Goal of the exercise: Set down again exactly the lines of the listing below that fall between the line holding "[Département de Seine-et-Marne" and the line holding "[Archives départementales de", inclusive.
----------------------------------------
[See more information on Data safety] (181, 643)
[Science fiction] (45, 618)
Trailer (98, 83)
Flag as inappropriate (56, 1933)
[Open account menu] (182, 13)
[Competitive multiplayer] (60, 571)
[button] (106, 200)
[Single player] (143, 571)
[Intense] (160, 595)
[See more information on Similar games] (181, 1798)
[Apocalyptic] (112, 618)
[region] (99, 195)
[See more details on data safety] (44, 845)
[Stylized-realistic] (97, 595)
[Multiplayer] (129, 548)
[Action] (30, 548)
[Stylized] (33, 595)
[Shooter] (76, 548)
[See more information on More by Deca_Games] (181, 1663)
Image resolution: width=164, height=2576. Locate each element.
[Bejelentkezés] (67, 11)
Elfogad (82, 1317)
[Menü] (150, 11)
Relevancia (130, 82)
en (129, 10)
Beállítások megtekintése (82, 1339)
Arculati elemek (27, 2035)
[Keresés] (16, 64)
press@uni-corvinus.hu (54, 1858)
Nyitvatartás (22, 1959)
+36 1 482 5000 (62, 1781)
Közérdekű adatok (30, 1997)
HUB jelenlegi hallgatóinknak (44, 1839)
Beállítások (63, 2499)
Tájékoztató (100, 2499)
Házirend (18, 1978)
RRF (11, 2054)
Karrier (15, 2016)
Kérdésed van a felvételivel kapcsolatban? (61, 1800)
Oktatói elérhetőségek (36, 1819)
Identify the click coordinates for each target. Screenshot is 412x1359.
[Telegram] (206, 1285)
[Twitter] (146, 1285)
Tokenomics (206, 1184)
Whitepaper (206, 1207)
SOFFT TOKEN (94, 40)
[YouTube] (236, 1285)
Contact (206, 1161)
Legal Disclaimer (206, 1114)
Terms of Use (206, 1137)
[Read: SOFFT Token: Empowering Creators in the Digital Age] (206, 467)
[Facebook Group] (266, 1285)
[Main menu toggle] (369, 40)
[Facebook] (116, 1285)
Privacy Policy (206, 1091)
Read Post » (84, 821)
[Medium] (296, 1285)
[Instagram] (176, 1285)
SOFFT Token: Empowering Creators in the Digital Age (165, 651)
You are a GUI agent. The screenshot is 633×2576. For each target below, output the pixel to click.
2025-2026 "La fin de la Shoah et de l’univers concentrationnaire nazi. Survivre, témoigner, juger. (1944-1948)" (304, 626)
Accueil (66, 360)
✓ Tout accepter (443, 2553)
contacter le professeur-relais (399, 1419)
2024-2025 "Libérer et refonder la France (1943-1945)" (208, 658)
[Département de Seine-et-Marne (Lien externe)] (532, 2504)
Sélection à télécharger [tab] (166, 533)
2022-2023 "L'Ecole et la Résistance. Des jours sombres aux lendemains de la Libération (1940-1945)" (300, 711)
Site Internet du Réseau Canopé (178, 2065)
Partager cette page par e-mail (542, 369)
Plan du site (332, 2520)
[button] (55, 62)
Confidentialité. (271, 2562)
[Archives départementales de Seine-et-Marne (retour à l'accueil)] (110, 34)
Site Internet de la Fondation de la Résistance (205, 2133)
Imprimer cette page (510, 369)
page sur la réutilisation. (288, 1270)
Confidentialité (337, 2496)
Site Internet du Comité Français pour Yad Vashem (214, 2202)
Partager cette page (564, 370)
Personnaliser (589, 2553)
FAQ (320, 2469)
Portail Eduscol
----------------------------------------
Reply to the exercise:
[Département de Seine-et-Marne (Lien externe)] (532, 2504)
Sélection à télécharger [tab] (166, 533)
2022-2023 "L'Ecole et la Résistance. Des jours sombres aux lendemains de la Libération (1940-1945)" (300, 711)
Site Internet du Réseau Canopé (178, 2065)
Partager cette page par e-mail (542, 369)
Plan du site (332, 2520)
[button] (55, 62)
Confidentialité. (271, 2562)
[Archives départementales de Seine-et-Marne (retour à l'accueil)] (110, 34)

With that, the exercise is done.